Hybrid Computing: Advantages of Shared and Distributed Memory Combined
Jan-Philipp Weiss March 6, 2014
Previously in this blog series, my colleague Pär described parallel numerical simulations with COMSOL Multiphysics on shared and distributed memory platforms. Today, we discuss the combination of these two methods: hybrid computing. I will try to shed some light onto the various aspects of hybrid computing and modeling, and show how COMSOL Multiphysics can use hybrid configurations in order to squeeze out the best performance on parallel platforms.
Introducing Hybrid Computing
In recent years, cluster systems have become more and more powerful by incorporating the latest multicore technologies. Parallelism now spreads out across several levels. Huge systems have to deal with parallelism across nodes, sockets, cores, and even vector units (where operations are performed on short vectors or 1D arrays of data, not on scalar values or single data items).
In addition, the memory systems are organized into several levels as well. And as these hierarchies get deeper and deeper and more complex, the programming and execution models need to reflect these nested configurations. It turns out that it is not sufficient to deal with just a single programming and execution model. Therefore, computing is becoming increasingly hybrid.
Core’s Law and Clusters
Multiple computing cores are ubiquitous and everyone needs to deal with parallelism. As clock frequencies have stalled at a high level of around 2-5 GHz, the ever increasing hunger for computing power can only be satisfied by adding more and more cores. The well-known Moore’s law has turned into a corollary Core’s law — stating that the core count per die area will keep on increasing exponentially.
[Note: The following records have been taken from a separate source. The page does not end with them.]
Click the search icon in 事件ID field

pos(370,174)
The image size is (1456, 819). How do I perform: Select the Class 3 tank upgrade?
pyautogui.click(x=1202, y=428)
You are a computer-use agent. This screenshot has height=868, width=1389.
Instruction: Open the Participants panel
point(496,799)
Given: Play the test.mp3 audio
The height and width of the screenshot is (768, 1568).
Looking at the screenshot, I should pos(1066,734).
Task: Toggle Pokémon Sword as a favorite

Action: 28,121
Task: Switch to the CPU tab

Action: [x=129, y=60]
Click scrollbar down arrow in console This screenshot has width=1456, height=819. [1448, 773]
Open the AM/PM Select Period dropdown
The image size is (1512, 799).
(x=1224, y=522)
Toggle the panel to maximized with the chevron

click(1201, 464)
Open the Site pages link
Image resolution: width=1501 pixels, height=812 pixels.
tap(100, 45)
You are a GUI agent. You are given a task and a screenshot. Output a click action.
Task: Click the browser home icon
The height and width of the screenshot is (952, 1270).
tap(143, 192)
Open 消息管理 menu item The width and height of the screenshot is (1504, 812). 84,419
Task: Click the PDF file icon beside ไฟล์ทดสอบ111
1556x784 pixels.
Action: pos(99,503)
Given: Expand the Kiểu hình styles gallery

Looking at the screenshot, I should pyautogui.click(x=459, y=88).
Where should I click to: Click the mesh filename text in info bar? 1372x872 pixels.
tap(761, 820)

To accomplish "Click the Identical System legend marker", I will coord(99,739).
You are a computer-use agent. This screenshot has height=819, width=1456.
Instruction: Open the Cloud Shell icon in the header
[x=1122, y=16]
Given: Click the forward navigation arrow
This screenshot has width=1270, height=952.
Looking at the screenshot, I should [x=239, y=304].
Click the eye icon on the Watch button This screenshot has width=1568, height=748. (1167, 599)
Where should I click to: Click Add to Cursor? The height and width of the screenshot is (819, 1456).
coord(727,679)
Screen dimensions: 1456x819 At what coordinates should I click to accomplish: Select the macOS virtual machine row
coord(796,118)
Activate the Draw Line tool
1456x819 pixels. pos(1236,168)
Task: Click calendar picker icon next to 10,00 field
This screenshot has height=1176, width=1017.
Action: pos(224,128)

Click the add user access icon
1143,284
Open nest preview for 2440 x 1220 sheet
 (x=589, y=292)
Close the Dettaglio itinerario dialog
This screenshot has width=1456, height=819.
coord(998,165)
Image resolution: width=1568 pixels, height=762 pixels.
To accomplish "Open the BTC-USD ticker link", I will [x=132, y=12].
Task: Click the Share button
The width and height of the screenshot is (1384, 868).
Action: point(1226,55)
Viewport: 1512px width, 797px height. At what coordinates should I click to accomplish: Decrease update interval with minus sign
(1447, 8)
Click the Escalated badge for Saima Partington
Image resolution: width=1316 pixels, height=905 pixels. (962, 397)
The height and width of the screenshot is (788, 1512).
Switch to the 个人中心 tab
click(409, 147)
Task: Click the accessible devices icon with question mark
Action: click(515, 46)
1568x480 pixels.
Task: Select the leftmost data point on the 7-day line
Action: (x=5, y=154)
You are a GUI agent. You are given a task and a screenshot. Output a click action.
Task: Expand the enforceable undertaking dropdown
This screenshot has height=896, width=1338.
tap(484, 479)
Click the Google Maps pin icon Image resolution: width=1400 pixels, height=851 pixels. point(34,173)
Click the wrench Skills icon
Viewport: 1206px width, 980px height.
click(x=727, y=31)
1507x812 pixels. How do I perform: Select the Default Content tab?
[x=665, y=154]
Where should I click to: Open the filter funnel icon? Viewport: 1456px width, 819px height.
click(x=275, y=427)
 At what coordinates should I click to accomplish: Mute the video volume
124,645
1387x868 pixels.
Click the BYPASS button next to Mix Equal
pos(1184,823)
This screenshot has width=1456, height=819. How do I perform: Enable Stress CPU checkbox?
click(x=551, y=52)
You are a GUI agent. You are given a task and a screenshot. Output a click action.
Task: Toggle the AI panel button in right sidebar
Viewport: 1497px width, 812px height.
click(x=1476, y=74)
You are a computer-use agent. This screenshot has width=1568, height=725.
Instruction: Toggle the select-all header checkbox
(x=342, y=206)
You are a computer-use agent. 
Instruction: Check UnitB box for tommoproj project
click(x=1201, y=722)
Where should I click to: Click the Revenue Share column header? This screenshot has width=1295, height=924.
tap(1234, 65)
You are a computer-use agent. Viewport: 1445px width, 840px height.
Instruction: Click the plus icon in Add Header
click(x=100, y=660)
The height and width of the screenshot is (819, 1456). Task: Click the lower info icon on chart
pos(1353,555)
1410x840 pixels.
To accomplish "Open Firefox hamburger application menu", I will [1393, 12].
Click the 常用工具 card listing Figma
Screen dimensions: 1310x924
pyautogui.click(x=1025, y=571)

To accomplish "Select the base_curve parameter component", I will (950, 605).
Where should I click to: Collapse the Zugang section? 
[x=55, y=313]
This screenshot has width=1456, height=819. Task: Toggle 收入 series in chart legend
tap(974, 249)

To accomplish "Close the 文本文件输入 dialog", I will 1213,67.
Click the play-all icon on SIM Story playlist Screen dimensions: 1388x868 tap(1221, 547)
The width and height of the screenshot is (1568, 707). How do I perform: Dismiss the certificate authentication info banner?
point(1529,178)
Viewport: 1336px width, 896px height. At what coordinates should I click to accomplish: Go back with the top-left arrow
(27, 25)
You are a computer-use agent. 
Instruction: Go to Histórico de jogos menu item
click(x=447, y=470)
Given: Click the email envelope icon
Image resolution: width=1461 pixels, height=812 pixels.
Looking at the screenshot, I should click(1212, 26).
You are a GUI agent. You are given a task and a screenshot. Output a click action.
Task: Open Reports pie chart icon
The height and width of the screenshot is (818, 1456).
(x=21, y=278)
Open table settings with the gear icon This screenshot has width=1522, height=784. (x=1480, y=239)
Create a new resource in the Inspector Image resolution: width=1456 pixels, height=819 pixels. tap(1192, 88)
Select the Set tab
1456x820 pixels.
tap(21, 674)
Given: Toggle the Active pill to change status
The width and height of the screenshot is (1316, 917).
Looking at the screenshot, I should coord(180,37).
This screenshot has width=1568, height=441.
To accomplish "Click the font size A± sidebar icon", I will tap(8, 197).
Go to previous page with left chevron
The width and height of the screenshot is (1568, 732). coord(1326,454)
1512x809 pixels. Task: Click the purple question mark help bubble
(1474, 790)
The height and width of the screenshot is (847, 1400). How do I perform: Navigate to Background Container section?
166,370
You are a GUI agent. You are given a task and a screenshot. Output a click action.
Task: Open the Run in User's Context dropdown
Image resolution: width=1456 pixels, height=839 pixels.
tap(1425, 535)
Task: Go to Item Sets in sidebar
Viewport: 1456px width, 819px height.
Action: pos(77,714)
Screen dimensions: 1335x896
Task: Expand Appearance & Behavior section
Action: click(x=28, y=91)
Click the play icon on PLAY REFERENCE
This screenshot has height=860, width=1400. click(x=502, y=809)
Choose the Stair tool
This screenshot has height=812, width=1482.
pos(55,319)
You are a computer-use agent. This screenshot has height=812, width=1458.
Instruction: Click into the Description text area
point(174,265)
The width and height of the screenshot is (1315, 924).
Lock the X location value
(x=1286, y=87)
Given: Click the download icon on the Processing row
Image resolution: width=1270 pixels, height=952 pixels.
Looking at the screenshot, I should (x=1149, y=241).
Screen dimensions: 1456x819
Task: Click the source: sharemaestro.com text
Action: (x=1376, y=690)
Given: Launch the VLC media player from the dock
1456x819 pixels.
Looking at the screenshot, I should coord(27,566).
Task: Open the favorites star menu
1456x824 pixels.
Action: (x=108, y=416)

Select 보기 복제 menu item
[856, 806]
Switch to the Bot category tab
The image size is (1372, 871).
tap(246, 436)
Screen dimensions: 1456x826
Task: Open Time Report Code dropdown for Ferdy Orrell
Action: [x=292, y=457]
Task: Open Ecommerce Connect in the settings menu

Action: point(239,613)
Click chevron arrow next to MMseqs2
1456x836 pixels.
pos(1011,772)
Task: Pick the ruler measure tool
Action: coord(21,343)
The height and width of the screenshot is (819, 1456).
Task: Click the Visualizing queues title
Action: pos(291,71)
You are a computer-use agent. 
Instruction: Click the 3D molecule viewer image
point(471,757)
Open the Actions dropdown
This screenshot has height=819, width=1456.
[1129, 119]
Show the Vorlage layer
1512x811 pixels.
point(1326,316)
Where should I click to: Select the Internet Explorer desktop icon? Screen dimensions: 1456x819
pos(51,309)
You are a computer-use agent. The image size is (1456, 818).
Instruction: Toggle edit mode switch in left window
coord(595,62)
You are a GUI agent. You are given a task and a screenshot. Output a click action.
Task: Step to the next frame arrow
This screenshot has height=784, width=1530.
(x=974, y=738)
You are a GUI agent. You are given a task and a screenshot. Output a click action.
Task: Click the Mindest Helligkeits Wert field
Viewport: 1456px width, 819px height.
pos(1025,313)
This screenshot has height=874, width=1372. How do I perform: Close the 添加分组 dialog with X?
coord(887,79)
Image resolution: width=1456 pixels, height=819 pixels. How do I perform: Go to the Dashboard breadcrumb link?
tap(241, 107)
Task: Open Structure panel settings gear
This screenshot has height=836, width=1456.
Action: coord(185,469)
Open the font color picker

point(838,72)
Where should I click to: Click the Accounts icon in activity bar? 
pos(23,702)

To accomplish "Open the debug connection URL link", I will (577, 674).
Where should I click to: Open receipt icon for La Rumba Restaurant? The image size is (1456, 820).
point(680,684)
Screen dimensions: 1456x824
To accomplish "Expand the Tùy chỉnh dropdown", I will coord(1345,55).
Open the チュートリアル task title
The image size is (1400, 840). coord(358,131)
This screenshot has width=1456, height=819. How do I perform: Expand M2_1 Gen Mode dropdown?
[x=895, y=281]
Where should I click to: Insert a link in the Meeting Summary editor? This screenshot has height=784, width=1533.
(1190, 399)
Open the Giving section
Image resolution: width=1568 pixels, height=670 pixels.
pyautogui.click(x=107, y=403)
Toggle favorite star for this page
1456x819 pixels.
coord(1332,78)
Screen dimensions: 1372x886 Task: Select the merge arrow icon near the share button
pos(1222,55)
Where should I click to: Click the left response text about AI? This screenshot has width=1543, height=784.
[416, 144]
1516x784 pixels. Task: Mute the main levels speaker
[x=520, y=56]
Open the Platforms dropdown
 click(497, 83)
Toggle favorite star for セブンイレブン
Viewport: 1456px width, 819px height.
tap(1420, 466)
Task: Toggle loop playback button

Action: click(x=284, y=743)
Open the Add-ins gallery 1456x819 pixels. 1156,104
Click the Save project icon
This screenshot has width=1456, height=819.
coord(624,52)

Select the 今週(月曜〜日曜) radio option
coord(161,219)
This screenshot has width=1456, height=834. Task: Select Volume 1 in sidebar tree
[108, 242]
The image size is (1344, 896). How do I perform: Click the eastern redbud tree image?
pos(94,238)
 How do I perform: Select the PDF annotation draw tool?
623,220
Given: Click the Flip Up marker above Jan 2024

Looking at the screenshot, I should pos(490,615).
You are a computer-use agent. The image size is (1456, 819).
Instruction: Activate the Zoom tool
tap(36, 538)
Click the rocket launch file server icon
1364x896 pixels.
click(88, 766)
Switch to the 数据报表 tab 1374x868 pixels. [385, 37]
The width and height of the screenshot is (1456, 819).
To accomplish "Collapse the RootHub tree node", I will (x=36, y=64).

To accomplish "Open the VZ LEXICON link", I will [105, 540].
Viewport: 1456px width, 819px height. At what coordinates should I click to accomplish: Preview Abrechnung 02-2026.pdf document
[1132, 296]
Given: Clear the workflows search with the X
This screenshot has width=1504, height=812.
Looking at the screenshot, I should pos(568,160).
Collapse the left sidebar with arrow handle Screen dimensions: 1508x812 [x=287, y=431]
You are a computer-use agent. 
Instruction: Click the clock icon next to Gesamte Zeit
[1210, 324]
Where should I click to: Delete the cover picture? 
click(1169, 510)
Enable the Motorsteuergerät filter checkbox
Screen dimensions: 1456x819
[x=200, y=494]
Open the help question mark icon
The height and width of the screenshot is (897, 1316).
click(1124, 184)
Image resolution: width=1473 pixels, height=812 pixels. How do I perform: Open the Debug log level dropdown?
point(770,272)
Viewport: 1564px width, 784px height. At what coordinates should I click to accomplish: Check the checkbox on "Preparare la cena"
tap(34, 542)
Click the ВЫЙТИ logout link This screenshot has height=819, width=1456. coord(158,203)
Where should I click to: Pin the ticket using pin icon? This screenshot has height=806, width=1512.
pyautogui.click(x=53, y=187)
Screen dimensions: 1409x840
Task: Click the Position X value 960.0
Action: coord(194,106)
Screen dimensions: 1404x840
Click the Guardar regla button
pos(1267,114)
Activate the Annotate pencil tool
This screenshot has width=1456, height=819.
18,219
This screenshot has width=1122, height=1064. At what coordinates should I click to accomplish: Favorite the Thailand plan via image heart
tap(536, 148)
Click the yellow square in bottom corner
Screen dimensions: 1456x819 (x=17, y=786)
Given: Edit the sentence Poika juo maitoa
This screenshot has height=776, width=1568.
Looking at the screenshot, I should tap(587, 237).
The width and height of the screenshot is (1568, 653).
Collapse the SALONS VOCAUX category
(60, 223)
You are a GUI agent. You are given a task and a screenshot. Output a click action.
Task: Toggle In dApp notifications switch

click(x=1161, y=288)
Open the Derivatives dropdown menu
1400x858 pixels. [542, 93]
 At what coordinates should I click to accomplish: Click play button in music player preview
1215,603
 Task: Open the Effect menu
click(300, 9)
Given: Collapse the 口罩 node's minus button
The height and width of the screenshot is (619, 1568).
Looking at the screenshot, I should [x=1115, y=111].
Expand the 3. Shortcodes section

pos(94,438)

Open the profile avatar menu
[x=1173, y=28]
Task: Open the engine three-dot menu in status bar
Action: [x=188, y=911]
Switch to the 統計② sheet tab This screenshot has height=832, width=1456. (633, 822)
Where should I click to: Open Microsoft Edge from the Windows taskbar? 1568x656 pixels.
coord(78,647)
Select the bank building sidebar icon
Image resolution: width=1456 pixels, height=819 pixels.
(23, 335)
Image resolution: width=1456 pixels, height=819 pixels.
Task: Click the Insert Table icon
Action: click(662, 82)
A direct consequence of this development is that the resources per core (e.g. the cache memory and number of memory channels) will become smaller due to logistics. The latest multicore incarnations, of the classical CPU-type, have up to sixteen cores but only up to four memory channels.
Typically, several multicore CPUs are providing highly capable shared memory nodes that bring impressive computing power in terms of GigaFLOP/s (i.e. billion floating point operations per second). Several of these shared memory nodes are then integrated into clusters via high-speed interconnects — providing nearly unlimited resources in terms of (Giga/Tera/Peta)FLOP/s and memory capacities. The only limits are your IT department’s budget and floor space.
These days, a cluster system needs to have more than 100,000 cores in order to receive a high ranking in the recent TOP500 list.
Reaching the Limits
A cluster represents a distributed memory system where messages are sent between the nodes by means of message passing. Here, the Message Passing Interface (MPI) with several open source and commercial implementations is the defacto standard. Typically, inside the node, OpenMP is used for shared memory programming.
Yet, numerical experiments easily unveil the limitations of multicore platforms: it is getting more and more difficult to feed the beasts. Put plainly, it is hard to get as much data to the cores quickly enough to keep them busy and crunching numbers. Basically, you could say that FLOP/s are available for free but you must keep an eye on the computational intensity, i.e. the number of FLOP per data element — a characteristic of the algorithm. The computational intensity is providing an upper bound for the achievable FLOP/s-rate.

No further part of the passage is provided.